Records supplied:
****
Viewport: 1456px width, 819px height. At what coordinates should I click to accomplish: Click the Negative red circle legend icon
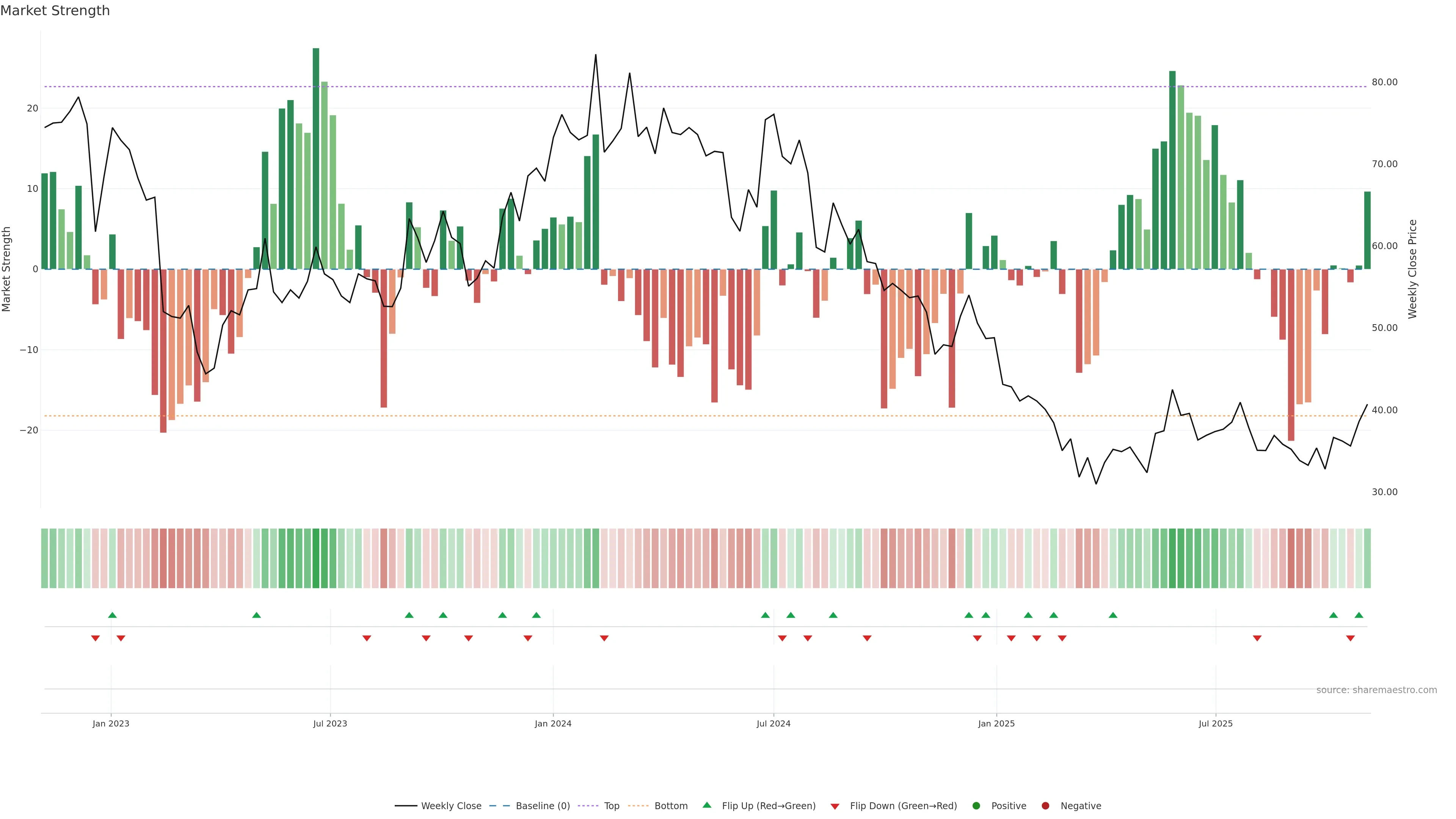pyautogui.click(x=1045, y=806)
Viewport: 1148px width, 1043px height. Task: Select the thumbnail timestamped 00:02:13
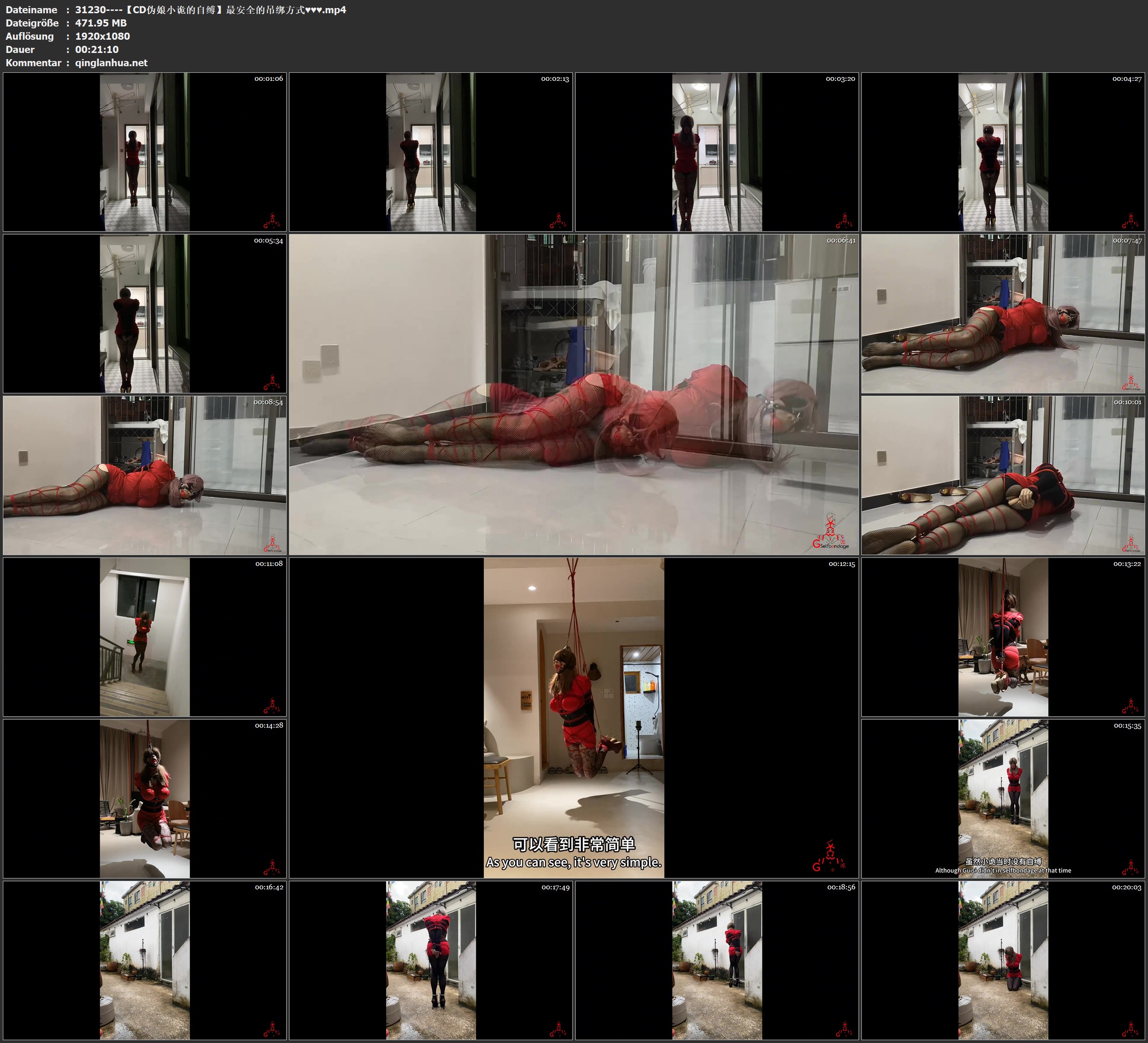430,151
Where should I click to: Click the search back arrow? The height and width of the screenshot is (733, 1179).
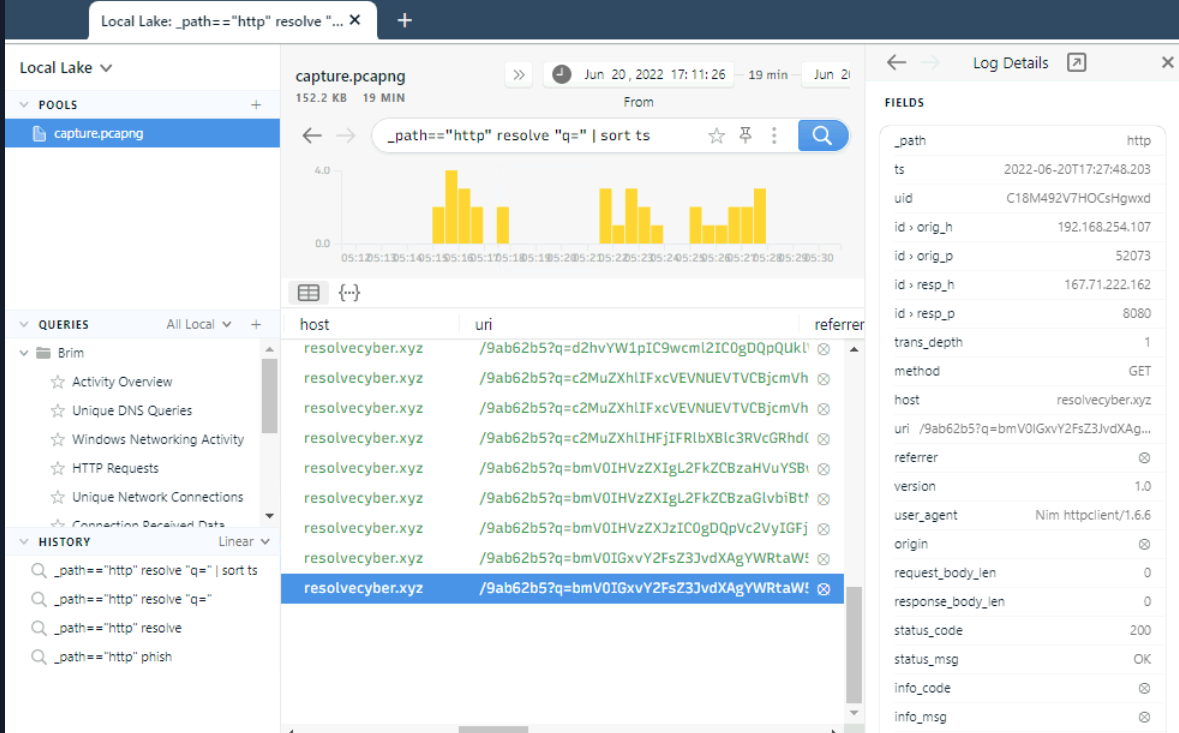coord(312,136)
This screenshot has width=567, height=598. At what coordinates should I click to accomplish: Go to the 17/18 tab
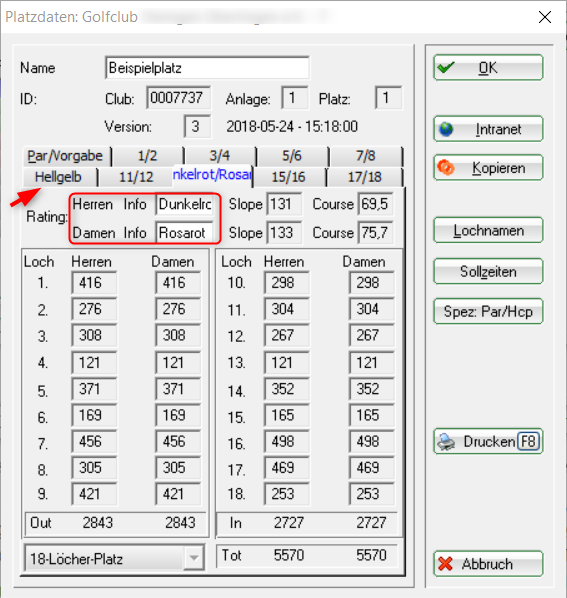[x=365, y=177]
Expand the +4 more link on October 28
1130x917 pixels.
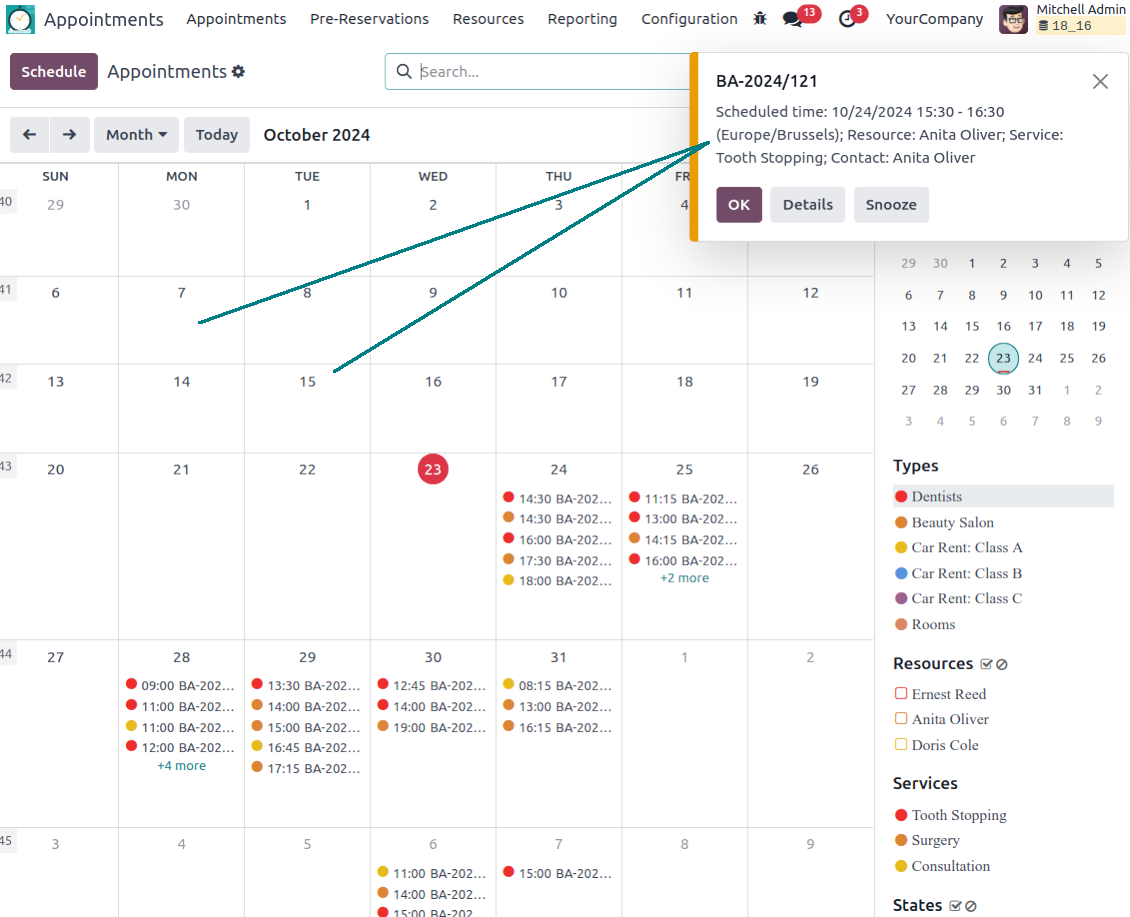tap(181, 766)
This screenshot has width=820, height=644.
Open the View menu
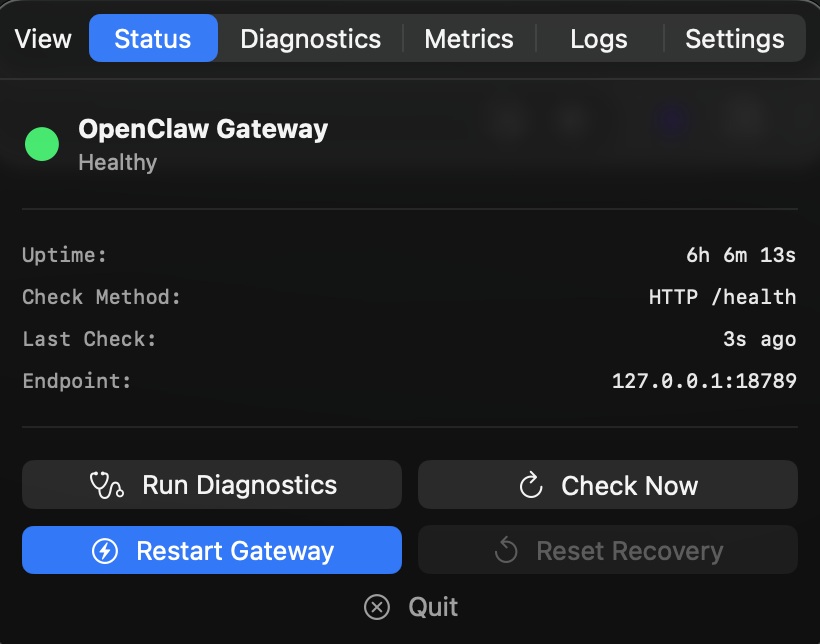[42, 38]
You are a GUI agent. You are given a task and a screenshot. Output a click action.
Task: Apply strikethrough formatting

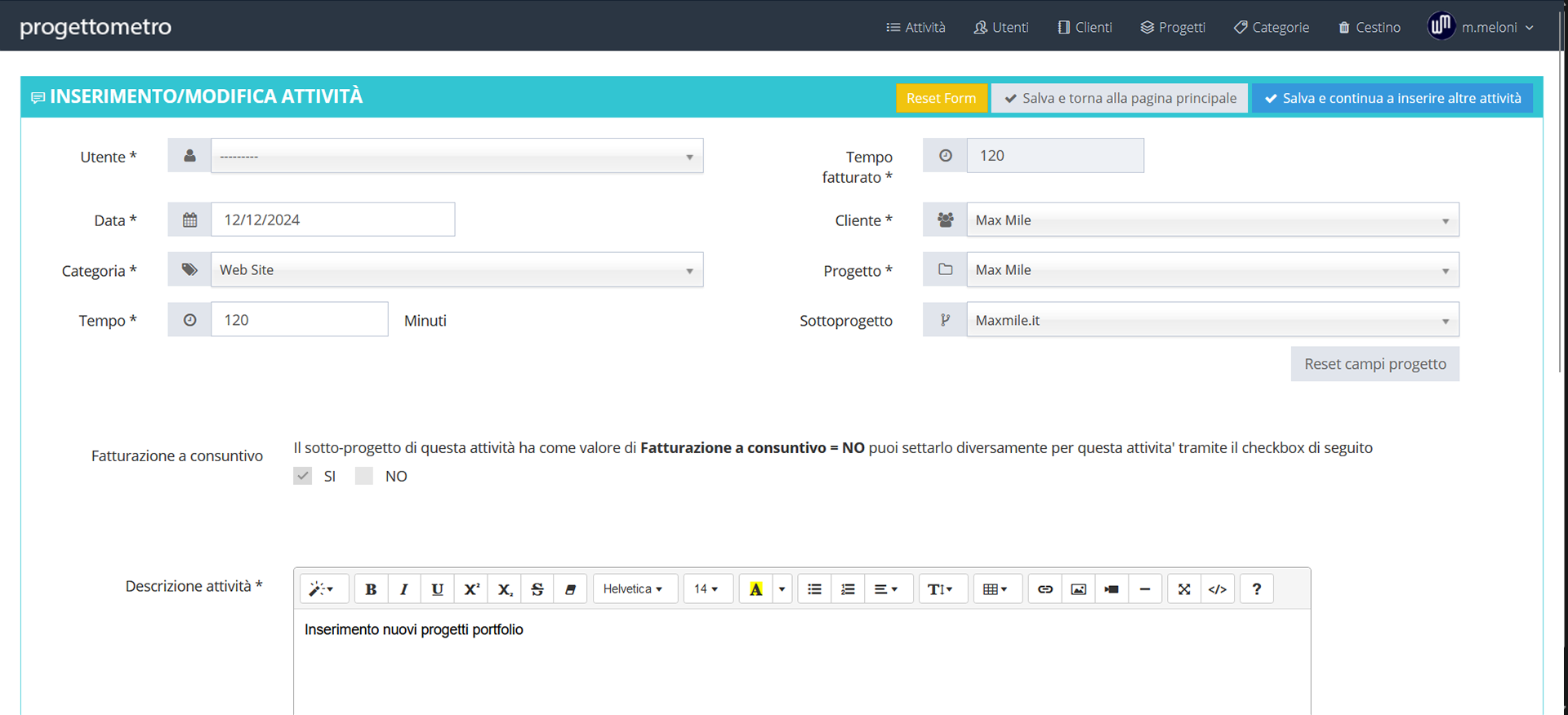pos(537,589)
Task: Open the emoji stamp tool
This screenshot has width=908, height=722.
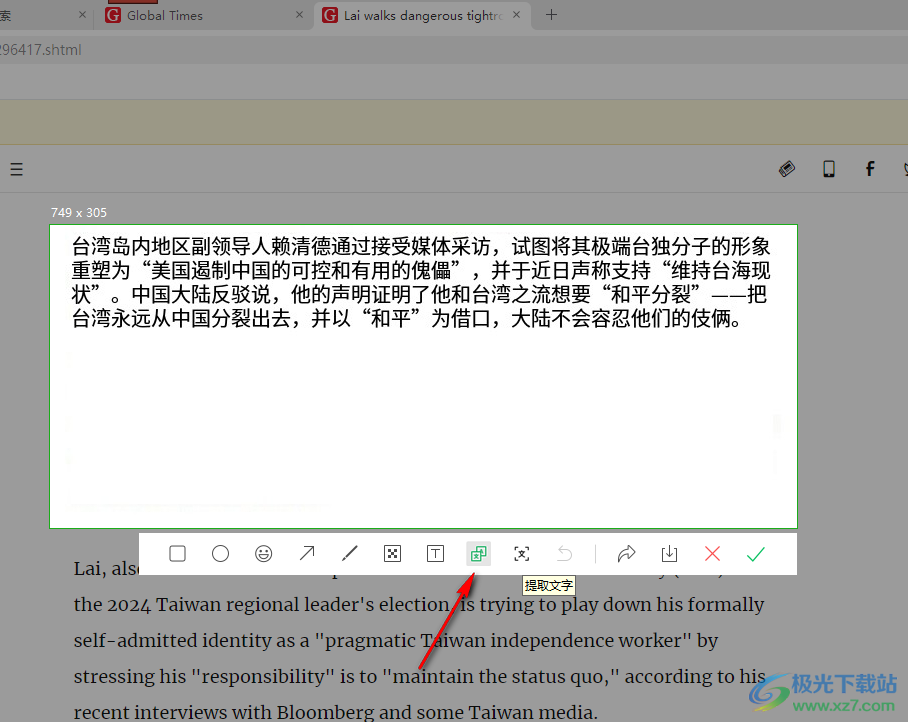Action: click(263, 553)
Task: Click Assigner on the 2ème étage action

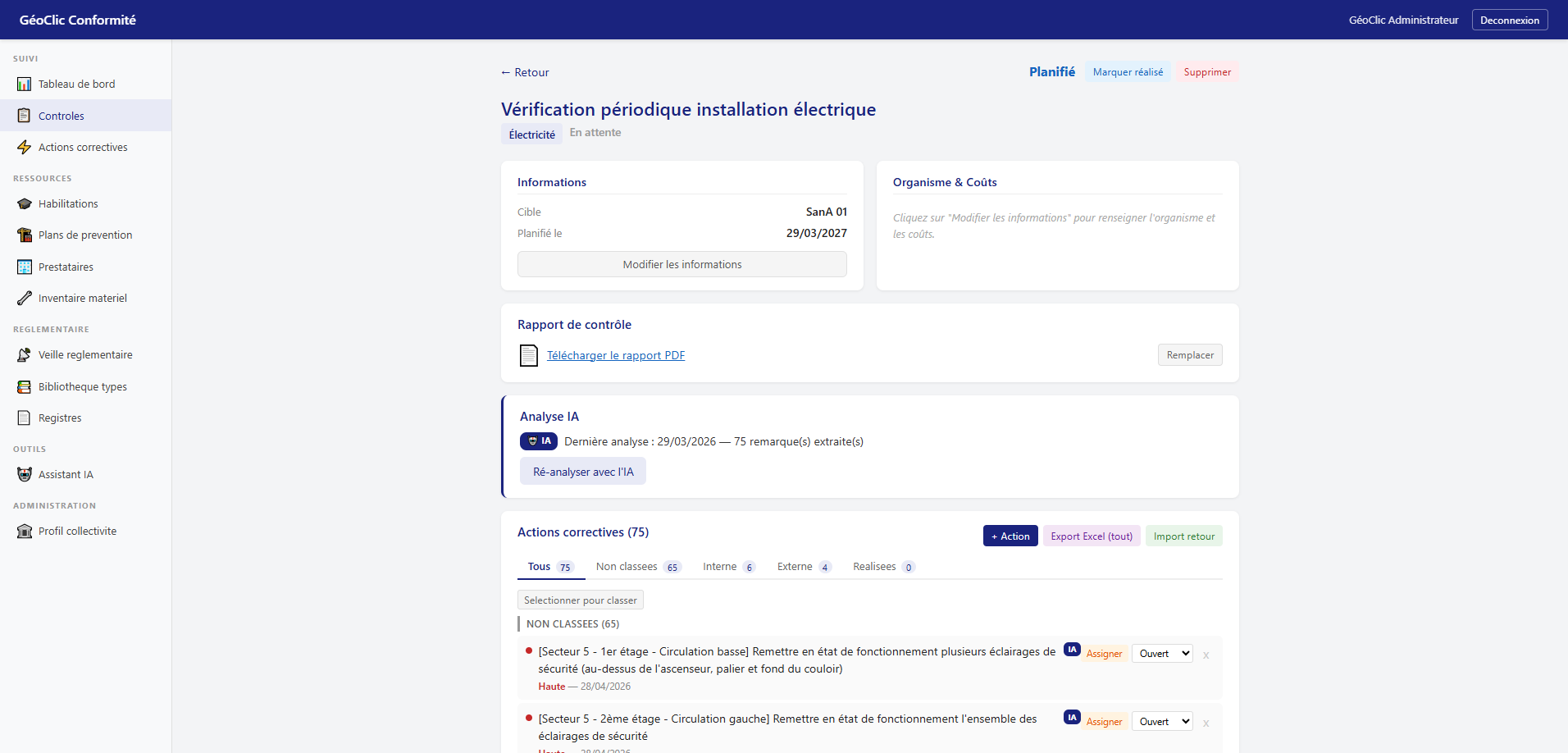Action: click(1104, 722)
****
Aim of the exercise:
Copy every row above word for word, leaving out the pictures.

Answer to the problem:
Viewport: 1456px width, 819px height. At what coordinates should I click to accomplish: Click the Negative red circle legend icon
pyautogui.click(x=1045, y=806)
Viewport: 1148px width, 1043px height. Task: Select the thumbnail timestamped 00:02:13
430,151
Where should I click to: Click the search back arrow? The height and width of the screenshot is (733, 1179).
coord(312,136)
This screenshot has width=567, height=598. At what coordinates should I click to accomplish: Go to the 17/18 tab
[x=365, y=177]
Expand the +4 more link on October 28
1130x917 pixels.
tap(181, 766)
This screenshot has width=820, height=644.
Open the View menu
[42, 38]
You are a GUI agent. You are given a task and a screenshot. Output a click action.
Task: Apply strikethrough formatting

pos(537,589)
Task: Open the emoji stamp tool
This screenshot has width=908, height=722.
Action: click(263, 553)
Task: Click Assigner on the 2ème étage action

Action: click(1104, 722)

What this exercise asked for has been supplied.